* _ACTIVITY_: Only the lines below starting at the one containing "You are a GUI" and ending at the one containing "1456x819 pixels." belong in the answer, each copied exactly.

* _THE DATA_:
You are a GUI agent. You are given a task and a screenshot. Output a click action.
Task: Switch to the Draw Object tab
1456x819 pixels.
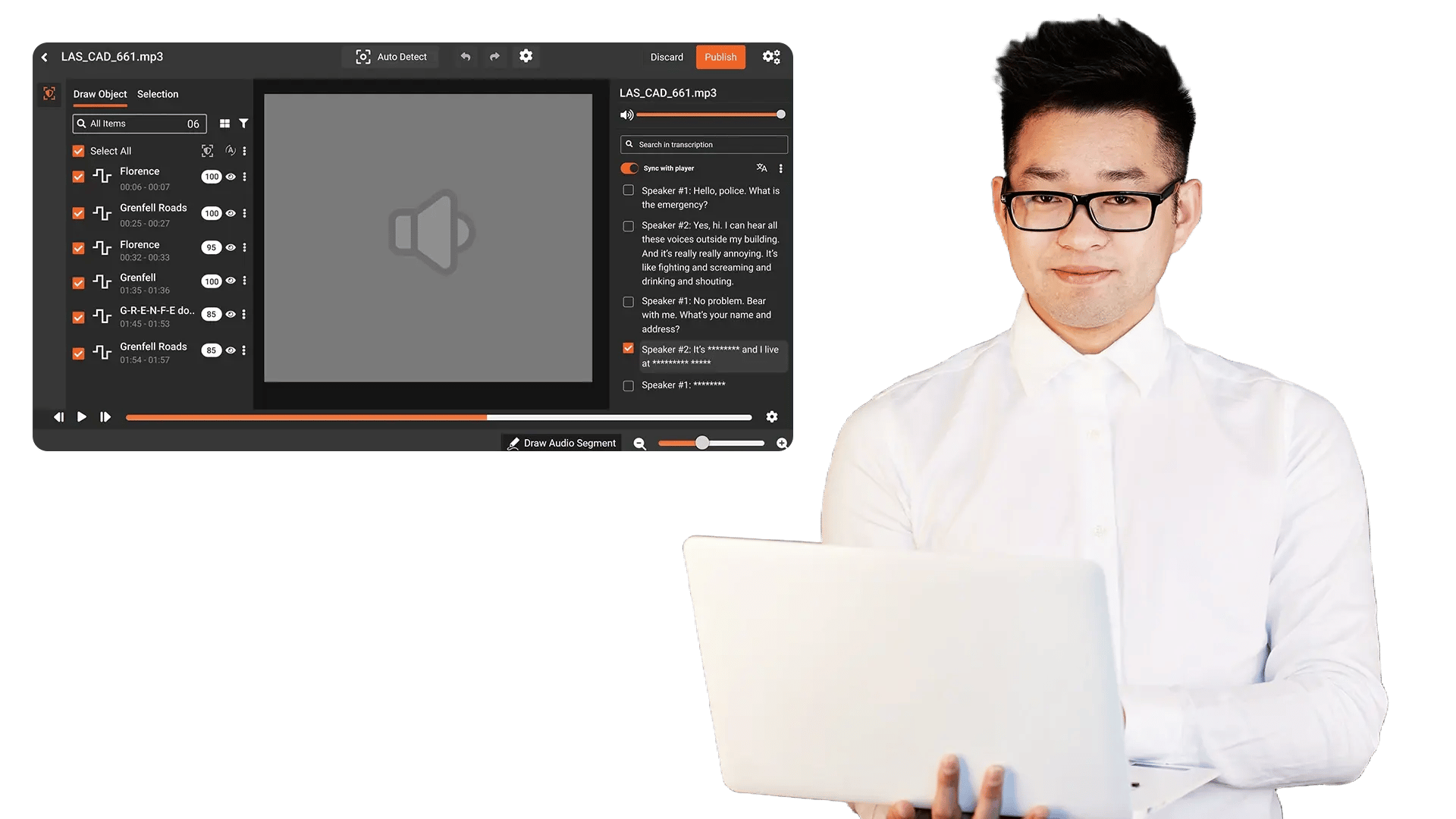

--

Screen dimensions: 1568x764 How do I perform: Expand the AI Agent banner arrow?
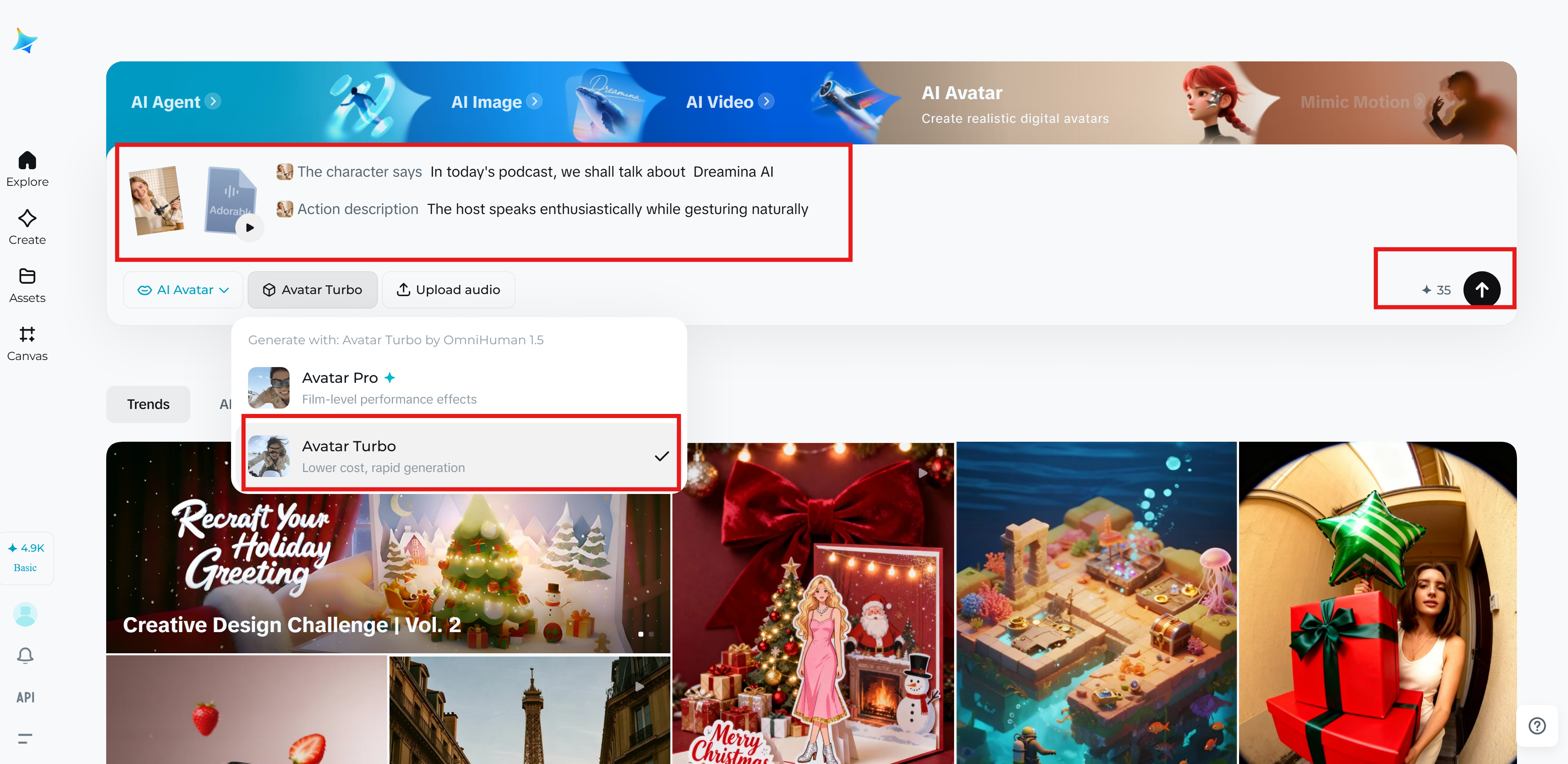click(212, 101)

* _SOLUTION TO THIS PROBLEM_:
You are a GUI agent. You are given a task and a screenshot. Output a click action.
Task: Switch to the Draw Object tab
1456x819 pixels.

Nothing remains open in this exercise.